## Exercise
There is a line below that contains "Given: Expand the orange pen's dropdown arrow". Please reproduce it and all following lines exactly, through the final one.

Top of Records for this task

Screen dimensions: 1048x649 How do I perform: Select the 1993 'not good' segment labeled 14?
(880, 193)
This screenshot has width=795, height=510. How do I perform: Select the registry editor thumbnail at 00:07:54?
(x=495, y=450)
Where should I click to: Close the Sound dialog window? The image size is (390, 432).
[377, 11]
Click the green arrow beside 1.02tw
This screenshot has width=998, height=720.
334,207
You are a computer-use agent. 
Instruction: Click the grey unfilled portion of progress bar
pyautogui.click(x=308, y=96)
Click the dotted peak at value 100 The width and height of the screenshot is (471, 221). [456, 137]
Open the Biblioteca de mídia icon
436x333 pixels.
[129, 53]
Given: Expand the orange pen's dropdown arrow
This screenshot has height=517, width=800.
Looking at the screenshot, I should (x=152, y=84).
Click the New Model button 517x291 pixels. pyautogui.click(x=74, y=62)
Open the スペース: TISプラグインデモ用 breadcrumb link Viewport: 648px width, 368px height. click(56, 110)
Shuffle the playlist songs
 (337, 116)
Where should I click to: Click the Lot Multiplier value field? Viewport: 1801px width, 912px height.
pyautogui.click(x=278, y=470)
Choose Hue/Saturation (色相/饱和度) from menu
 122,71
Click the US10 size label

Bottom of Records for this task

## Exercise response
Given: Expand the orange pen's dropdown arrow
This screenshot has height=517, width=800.
Looking at the screenshot, I should (x=152, y=84).
Click the New Model button 517x291 pixels. pyautogui.click(x=74, y=62)
Open the スペース: TISプラグインデモ用 breadcrumb link Viewport: 648px width, 368px height. click(56, 110)
Shuffle the playlist songs
 (337, 116)
Where should I click to: Click the Lot Multiplier value field? Viewport: 1801px width, 912px height.
pyautogui.click(x=278, y=470)
Choose Hue/Saturation (色相/饱和度) from menu
 122,71
Click the US10 size label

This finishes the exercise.